AB: While there are a fairly low number of animations and palettes in because unless until, there are many, many hidden features that will change how each animation ultimately looks and how colors combine—so expect diverse arrangements of common elements. There are also a variety of emergent features that can appear for the different animations and textures, so some outputs may appear to have unusual characteristics. Different outputs will have different special days of the week, and each one has its own uniquely chosen “Fiesta Day,” so those are worth paying attention to. I’m hopeful that a series size of 650 will mostly cover the year with “Fiesta Days”—we’ll see. We should see the series grouping into subsets by days of the week. For example, all of the outputs that change colors on Fridays, and I hope this will serve as a discussion prompt for collectors.
JK: We will look for those Fiestas! Is there anything else you’d like to share that would help viewers approach and appreciate your work?
AB: Please understand that while NFTs are often viewed as you scroll, because unless until outputs probably take at least five to ten minutes to exhibit enough changes to get a thorough, holistic view of how they look and behave. Each output is a time-based generative system of its own, that can take prolonged or repeated viewing to get to know. The more time you put into it, the more you’re going to get out of it.
You may want to “time travel” by adjusting your system clock to see how a given output might look in future months, or on special days. The thumbnails are captured with the “canonical” and “synchronous” modes enabled (which are off by default in the live view), so expect that outputs won’t look exactly like their thumbnails when you view them. In fact, each output will evolve in non-deterministic ways (a little different every time) unless synchronous mode is enabled—so expect a subtly different experience with each viewing. For more about these modes, press H to access the interactive help menu.
At times, outputs may display brief periods of emptiness or muddled textures—but systems are in place to gradually recover from these conditions. I wanted the work to have moments of imperfection or discomfort, with transitions back to greater excitement or visual interest. These moments help give because unless until a narrative appeal. What’s happening, and how does it compare to what was happening a minute ago? What’s changed, and how does it make you feel? Again, this work is best experienced over the course of at least five minutes, or as an ambient, constantly-running artwork in a space.
JK: It sounds like these will reward slow viewing. Thanks for pointing that out and something to look forward to. Are there any recent accomplishments you’d like to share?

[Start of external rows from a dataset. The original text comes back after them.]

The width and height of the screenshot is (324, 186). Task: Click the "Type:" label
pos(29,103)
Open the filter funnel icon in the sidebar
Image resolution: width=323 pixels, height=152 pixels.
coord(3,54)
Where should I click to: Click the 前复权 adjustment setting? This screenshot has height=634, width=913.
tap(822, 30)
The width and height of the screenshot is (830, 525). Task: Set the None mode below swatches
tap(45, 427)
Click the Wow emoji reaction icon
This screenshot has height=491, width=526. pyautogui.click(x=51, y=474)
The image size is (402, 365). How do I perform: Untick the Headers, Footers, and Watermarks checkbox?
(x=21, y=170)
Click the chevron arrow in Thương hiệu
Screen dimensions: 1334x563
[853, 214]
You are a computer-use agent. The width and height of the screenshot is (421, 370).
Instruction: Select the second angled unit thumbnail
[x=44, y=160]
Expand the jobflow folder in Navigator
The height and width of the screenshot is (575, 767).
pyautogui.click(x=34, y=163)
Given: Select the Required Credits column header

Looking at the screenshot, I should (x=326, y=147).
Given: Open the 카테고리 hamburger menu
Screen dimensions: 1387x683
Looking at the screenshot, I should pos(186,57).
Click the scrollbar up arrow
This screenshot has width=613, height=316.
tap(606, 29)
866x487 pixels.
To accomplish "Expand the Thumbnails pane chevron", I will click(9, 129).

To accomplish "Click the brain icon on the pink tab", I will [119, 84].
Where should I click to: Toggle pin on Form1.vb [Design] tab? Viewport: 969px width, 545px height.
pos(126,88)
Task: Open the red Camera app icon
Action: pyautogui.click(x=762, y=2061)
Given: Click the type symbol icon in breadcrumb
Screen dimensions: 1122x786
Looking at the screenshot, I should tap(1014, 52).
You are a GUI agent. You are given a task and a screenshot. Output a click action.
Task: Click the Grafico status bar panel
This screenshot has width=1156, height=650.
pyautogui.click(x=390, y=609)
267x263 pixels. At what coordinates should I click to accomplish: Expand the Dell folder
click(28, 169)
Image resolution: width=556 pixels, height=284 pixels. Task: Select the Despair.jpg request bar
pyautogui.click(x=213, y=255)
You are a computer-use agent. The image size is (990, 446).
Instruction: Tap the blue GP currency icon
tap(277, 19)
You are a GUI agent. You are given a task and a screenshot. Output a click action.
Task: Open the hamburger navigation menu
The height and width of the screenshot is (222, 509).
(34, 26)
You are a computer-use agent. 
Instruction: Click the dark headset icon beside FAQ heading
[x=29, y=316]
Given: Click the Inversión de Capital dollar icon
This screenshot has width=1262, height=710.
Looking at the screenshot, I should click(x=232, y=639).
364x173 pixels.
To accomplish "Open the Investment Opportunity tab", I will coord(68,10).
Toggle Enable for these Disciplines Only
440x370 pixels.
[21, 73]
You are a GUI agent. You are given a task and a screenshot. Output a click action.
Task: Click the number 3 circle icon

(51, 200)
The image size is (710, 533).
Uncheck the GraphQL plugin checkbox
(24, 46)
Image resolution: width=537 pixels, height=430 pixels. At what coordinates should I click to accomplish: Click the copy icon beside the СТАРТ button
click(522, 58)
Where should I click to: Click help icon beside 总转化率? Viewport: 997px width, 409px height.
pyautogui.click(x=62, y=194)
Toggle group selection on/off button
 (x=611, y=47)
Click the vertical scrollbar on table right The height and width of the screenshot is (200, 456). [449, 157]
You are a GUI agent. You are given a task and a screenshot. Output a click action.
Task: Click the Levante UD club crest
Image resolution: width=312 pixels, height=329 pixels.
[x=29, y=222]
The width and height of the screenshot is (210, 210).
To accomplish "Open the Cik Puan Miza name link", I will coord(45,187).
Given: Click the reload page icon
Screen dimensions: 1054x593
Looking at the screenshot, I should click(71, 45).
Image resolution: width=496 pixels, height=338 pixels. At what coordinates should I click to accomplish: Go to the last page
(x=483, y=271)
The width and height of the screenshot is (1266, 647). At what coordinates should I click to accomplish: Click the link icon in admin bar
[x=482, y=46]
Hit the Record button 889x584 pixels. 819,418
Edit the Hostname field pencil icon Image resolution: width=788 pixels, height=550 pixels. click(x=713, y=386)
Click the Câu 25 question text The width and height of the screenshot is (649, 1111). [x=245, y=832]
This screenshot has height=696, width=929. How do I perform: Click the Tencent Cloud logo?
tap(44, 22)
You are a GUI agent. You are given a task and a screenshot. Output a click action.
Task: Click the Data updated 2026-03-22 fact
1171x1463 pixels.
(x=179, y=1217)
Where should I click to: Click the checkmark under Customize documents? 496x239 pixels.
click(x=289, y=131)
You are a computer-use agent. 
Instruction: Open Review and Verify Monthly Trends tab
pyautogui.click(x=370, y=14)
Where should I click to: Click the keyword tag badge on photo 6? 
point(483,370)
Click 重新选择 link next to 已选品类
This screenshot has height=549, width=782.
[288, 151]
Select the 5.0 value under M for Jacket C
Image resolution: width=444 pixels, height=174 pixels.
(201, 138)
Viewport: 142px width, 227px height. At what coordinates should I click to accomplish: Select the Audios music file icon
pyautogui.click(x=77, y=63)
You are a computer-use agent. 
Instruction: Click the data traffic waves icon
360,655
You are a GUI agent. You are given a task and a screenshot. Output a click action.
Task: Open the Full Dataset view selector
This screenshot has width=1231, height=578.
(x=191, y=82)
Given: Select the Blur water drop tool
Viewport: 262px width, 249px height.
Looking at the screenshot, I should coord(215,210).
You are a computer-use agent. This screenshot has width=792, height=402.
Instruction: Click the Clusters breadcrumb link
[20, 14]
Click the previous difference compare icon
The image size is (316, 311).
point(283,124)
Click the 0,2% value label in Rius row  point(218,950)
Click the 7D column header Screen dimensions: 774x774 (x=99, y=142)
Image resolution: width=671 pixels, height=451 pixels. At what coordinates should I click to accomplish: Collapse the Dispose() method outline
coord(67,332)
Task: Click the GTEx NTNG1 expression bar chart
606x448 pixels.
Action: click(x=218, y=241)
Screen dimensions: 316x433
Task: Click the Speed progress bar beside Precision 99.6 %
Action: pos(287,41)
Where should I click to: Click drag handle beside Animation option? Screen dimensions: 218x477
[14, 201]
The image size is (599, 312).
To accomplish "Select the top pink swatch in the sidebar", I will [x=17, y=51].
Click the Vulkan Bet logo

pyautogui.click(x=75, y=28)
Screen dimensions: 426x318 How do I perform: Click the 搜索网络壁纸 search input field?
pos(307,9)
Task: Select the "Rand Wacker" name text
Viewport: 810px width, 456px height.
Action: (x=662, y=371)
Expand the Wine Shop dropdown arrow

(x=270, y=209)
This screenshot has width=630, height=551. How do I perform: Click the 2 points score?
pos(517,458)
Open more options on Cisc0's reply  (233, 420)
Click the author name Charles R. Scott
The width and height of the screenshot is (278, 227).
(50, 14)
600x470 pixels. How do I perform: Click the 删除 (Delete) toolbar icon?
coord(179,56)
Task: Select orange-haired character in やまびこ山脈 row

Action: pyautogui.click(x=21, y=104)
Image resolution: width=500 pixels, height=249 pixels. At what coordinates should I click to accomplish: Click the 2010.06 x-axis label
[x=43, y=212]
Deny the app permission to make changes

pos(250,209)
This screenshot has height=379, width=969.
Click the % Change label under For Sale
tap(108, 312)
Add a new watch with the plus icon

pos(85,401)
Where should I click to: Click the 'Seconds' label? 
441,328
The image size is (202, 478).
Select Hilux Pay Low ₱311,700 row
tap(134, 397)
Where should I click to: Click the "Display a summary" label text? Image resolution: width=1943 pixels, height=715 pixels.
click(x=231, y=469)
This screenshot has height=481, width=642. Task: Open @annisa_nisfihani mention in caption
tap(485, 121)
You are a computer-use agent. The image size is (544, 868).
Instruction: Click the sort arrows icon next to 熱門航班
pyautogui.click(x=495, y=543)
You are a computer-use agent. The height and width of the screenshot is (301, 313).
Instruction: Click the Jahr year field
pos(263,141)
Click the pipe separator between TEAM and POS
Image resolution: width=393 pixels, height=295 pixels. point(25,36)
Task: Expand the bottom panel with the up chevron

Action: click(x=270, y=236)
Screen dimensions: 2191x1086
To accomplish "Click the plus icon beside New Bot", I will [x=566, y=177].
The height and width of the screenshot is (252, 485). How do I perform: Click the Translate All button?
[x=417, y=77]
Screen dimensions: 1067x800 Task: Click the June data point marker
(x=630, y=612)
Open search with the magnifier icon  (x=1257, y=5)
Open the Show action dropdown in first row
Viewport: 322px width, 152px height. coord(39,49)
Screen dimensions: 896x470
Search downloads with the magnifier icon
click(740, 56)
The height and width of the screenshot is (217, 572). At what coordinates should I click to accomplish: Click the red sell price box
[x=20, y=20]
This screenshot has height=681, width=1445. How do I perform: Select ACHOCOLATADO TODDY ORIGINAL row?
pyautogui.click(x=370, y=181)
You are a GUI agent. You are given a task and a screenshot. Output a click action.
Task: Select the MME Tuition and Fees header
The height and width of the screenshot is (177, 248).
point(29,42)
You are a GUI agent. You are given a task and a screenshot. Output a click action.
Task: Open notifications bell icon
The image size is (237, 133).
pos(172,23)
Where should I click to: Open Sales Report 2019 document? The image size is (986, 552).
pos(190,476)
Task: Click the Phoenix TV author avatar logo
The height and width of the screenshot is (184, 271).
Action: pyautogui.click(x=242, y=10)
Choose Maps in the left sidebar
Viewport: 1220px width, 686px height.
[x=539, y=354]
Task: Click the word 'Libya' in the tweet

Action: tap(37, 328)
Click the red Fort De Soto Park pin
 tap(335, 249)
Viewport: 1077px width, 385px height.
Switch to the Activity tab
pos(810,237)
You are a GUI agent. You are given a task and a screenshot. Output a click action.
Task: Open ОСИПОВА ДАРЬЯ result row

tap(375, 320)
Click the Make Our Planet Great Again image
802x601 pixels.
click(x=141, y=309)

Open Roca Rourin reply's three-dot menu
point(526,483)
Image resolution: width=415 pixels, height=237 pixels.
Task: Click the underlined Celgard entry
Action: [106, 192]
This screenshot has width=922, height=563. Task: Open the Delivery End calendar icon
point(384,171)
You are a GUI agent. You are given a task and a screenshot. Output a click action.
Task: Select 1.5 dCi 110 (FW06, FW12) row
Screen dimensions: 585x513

AB: The completion of because unless until is my main recent accomplishment. It feels like a capstone to the recent arc of work with generative, cellular automata-driven systems that I started three years ago, and like a new high water mark for my artistic practice. This project has taken me about nine months to complete_and in that time, I’ve had to lead a software team by day, to welcome the birth of our second son, to chase after our 2-year-old … it’s a lot. It has meant a lot of late nights and long hours, so I’m glad to see this work to its end, and can’t wait to see what people make of it! Special thanks to my wife Ashlee, whose support and feedback during development played a significant role in making this project happen.